Tuesday 15 September 2009

Welcome!

As the five day Coast to Coast is becoming something of a quest, and with good people coming forward with hard cash for my chosen charity (Cat's Protection), I'm thinking that a blog is the best way to keep track of progress (or lack of it!)
Why 5 days when most people take 10 days to 2 weeks?
The inspiration for a 5 day crossing came from Ronald Turnbull's account 'Three Days to Kidsty Pike' in the (now out of print) book 'Coast to Coasting' co-authored with John Gillam. Ronald is an accomplished outdoors writer and the only author to write a book specifically for the use of a bivvy bag aptly called 'The Book of the Bivvy'. The use of a bivvy bag makes for lightweight and swift travel with early starts and late finishes.

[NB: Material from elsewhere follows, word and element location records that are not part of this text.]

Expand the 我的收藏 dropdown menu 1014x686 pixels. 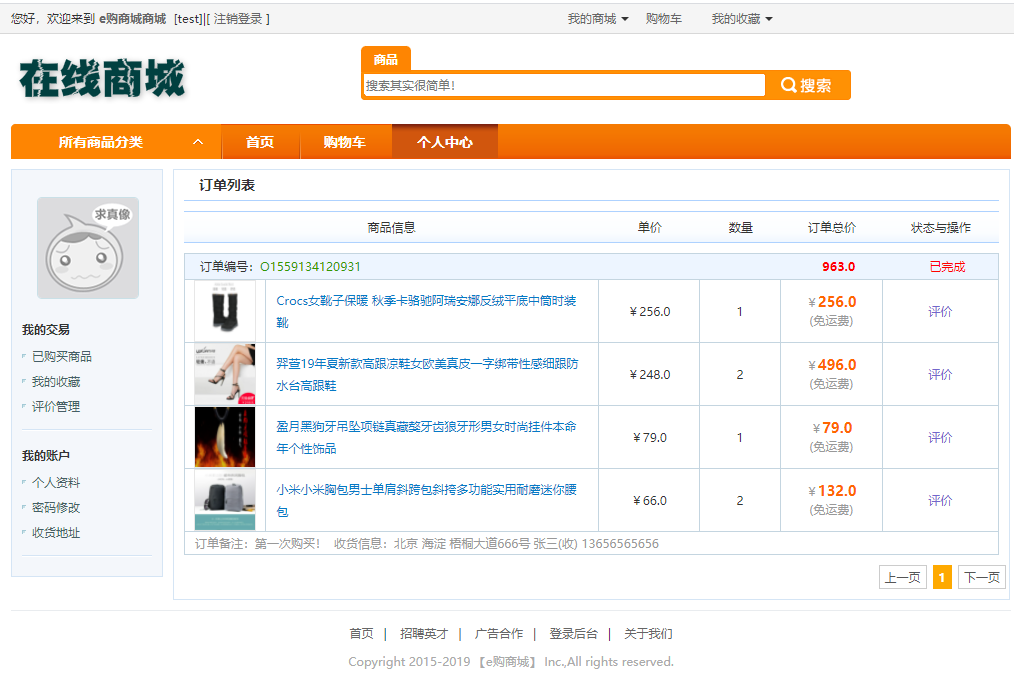[742, 19]
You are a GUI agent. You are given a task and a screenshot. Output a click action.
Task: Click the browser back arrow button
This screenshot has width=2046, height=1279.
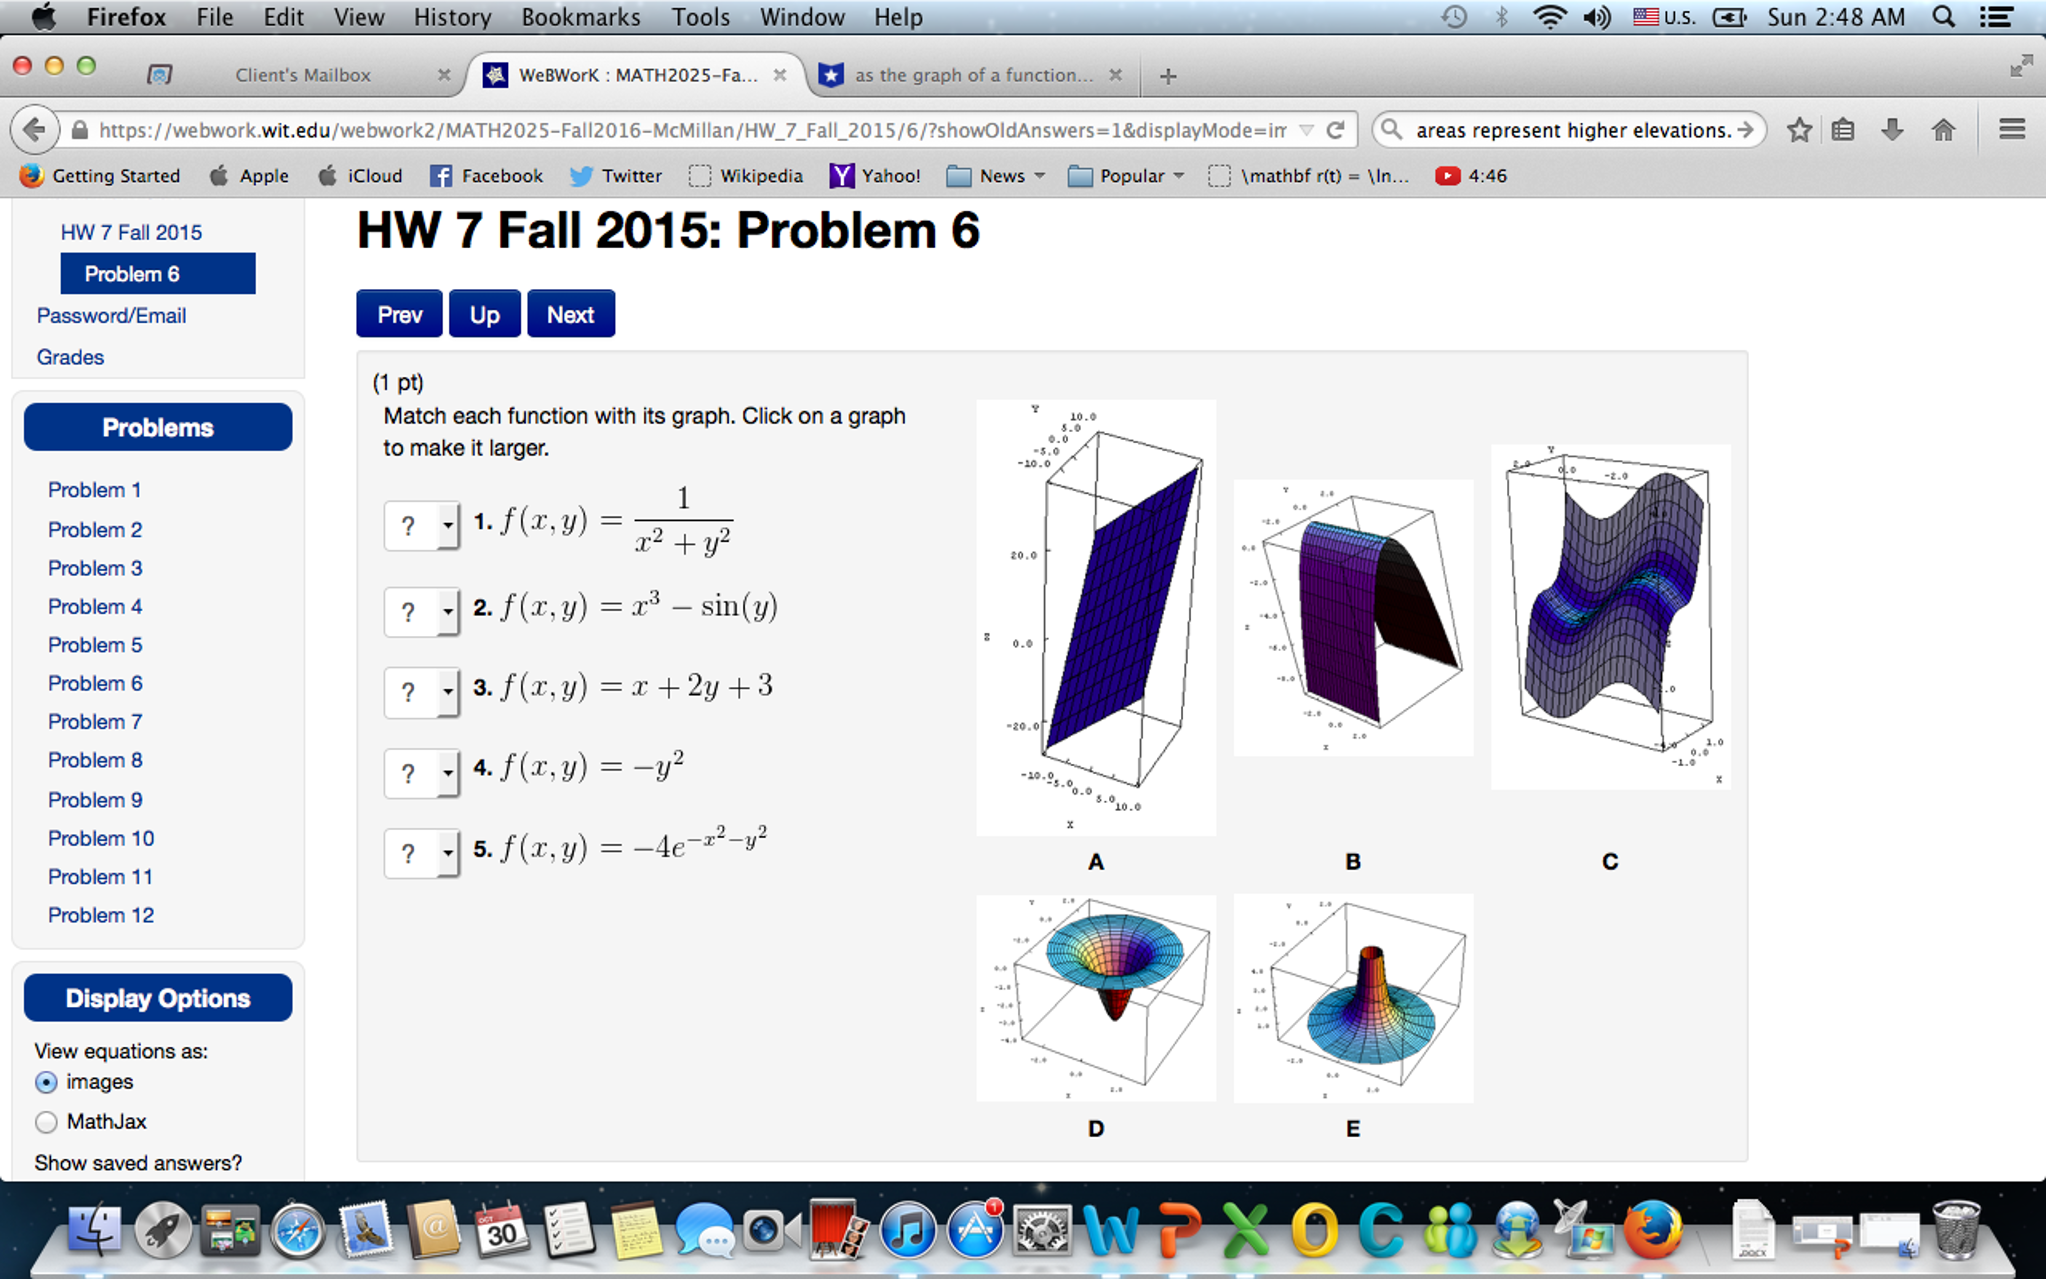click(x=35, y=130)
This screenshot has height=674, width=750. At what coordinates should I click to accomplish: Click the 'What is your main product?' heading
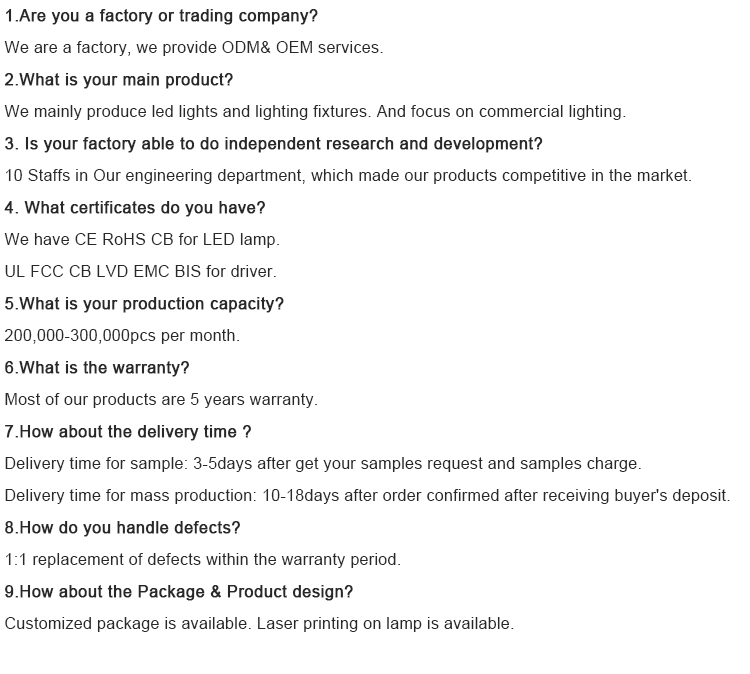(x=119, y=79)
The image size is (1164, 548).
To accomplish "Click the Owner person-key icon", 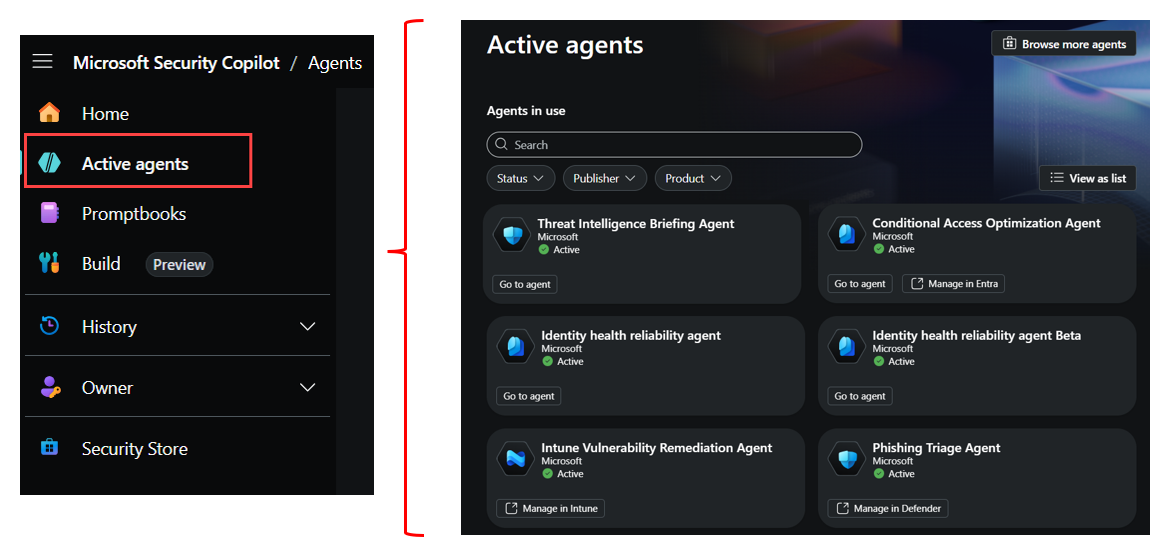I will coord(49,387).
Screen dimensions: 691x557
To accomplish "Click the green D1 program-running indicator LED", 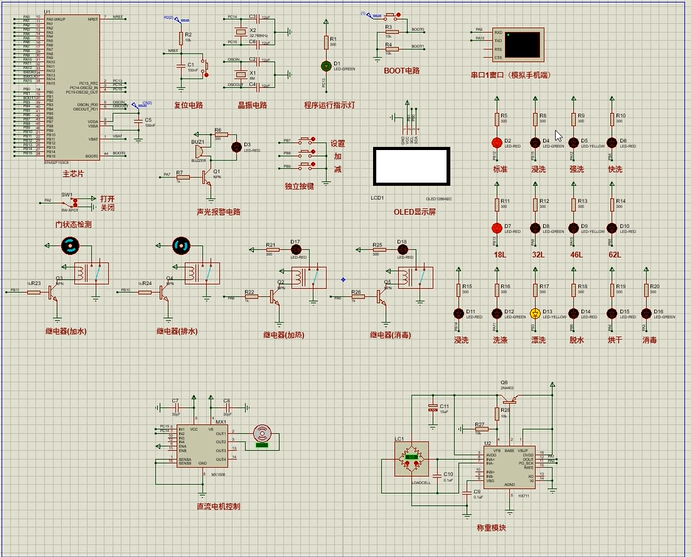I will pyautogui.click(x=325, y=65).
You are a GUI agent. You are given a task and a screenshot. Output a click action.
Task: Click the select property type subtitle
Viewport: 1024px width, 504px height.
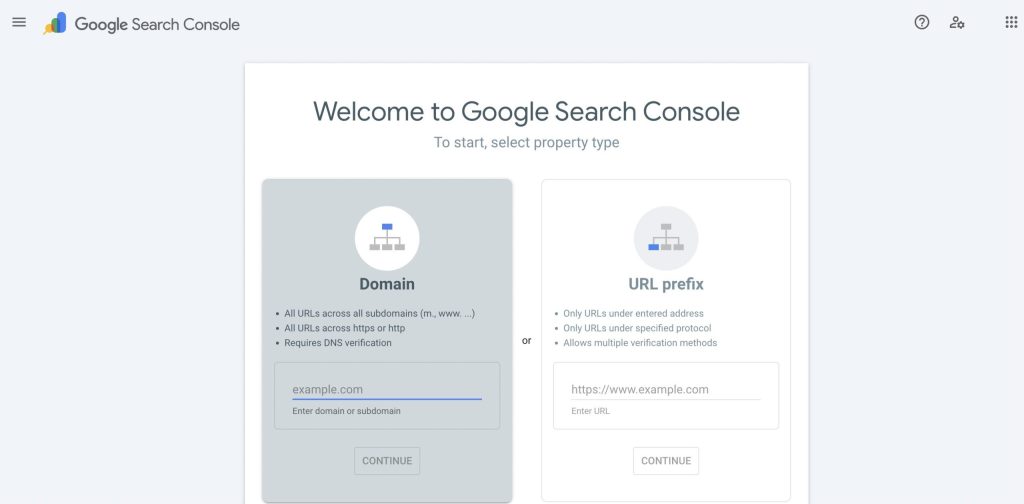coord(526,143)
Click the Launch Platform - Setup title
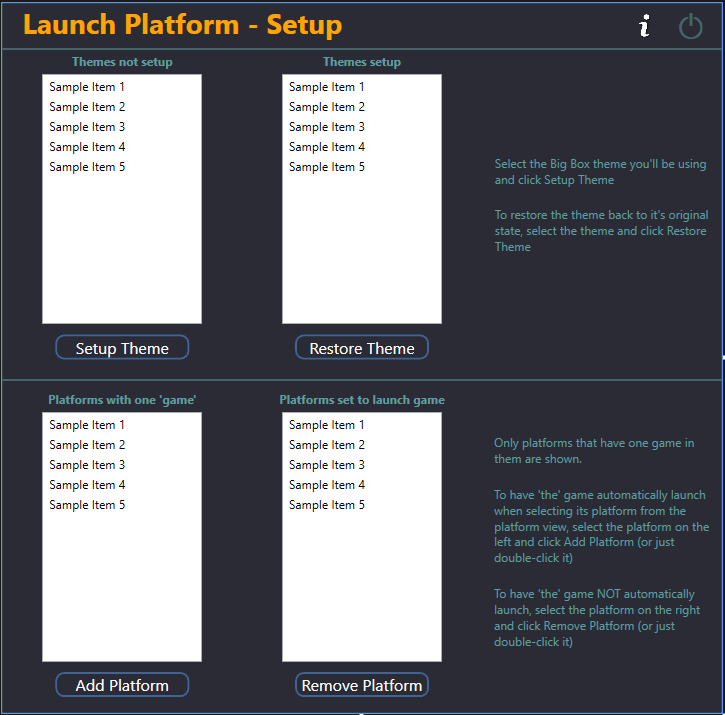The image size is (725, 715). 183,25
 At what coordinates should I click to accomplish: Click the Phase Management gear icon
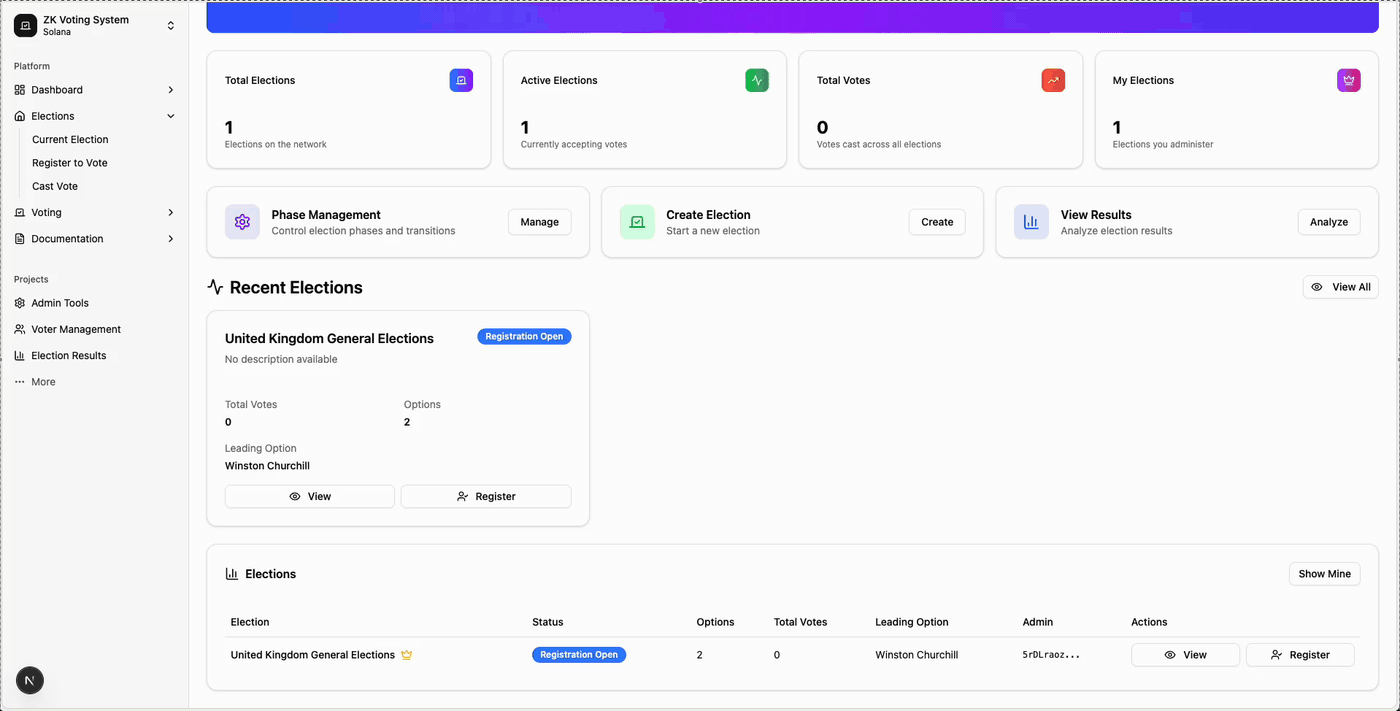pos(242,222)
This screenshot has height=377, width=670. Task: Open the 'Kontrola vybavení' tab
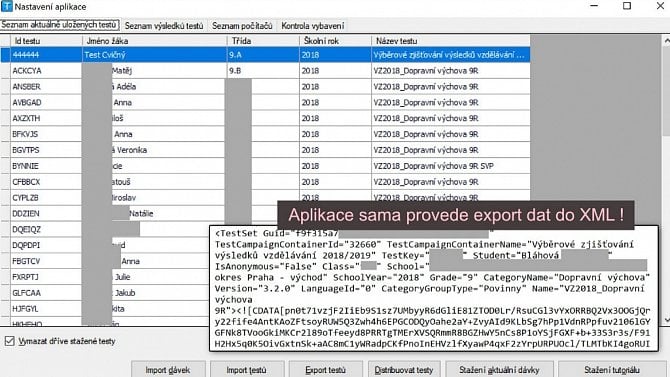pyautogui.click(x=312, y=26)
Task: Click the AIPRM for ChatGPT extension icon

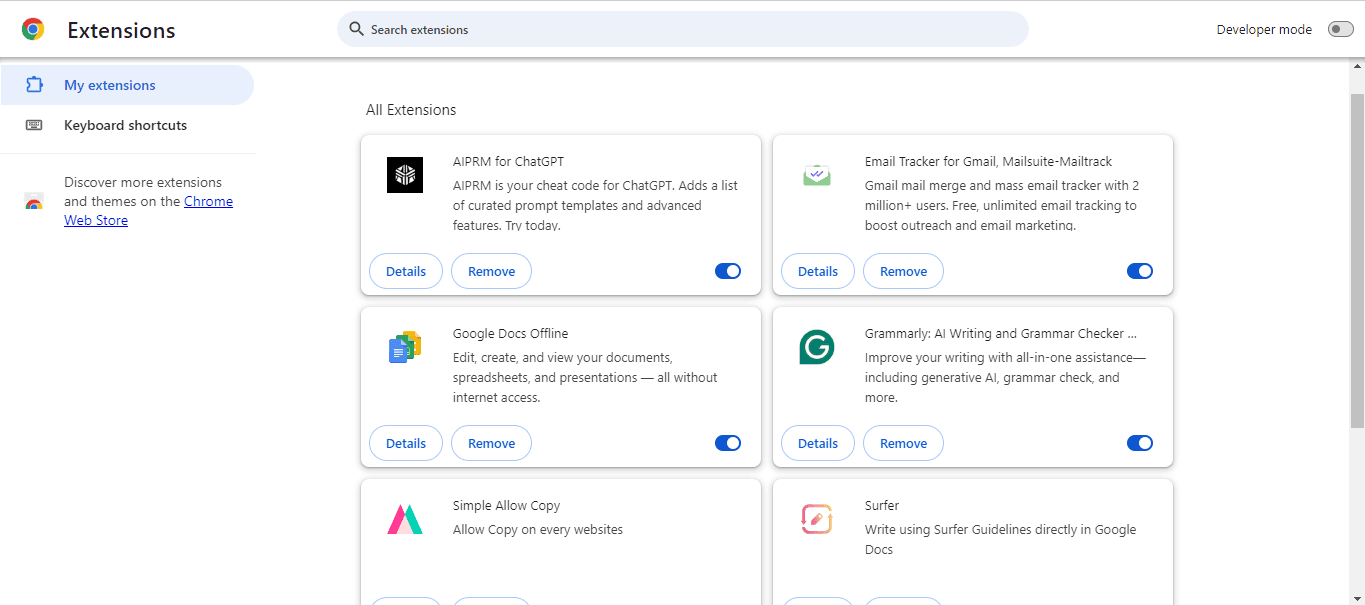Action: coord(405,175)
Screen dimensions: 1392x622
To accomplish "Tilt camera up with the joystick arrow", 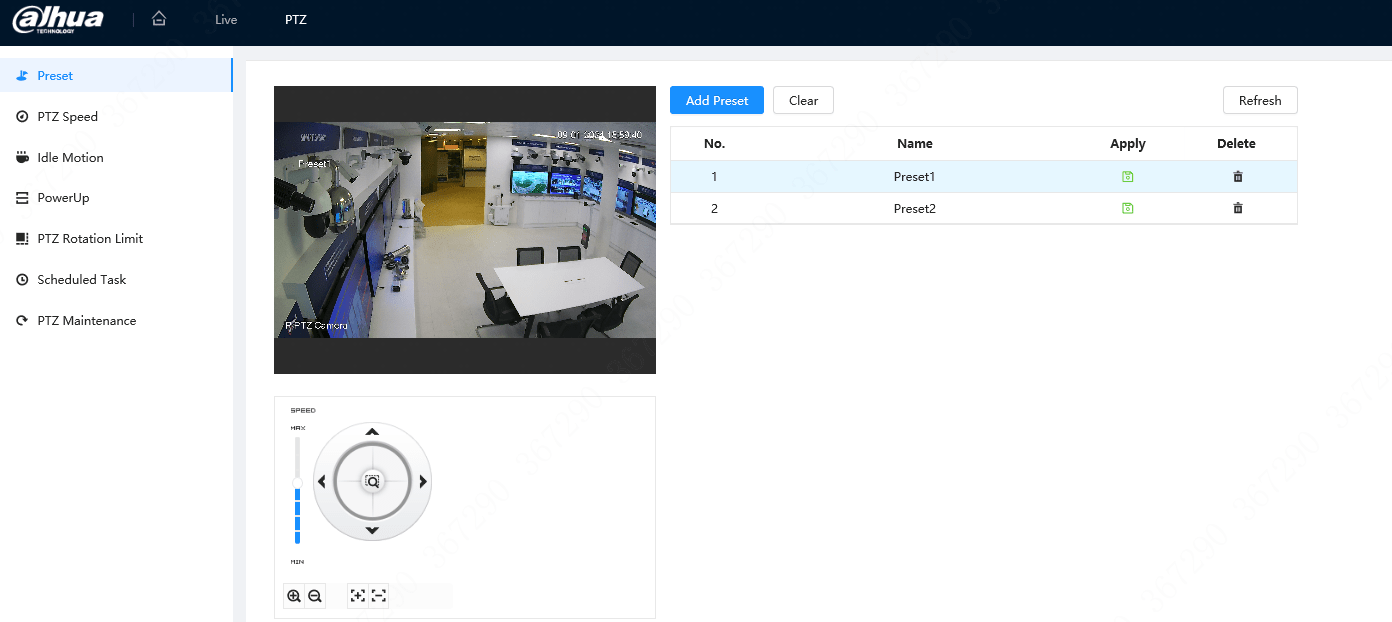I will 372,432.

Alfred Wainwright's very popular Coast to Coast route (the subject of a recent TV series with presenter Julia Bradbury) traditionally starts at St. Bees in Cumbria, leaving behind the Irish Sea and finishing some nearly 200 miles farther on at Robin Hood's Bay on the Yorkshire Coast and the North Sea.
Ronald argues that the route is better followed East to West and with a large dollop of artistic license likens the journey westward with the ever approaching high point of Kidsty Pike in the Lake District to an assualt on Everest where the British blister becomes far worse than 'mere frostbite'!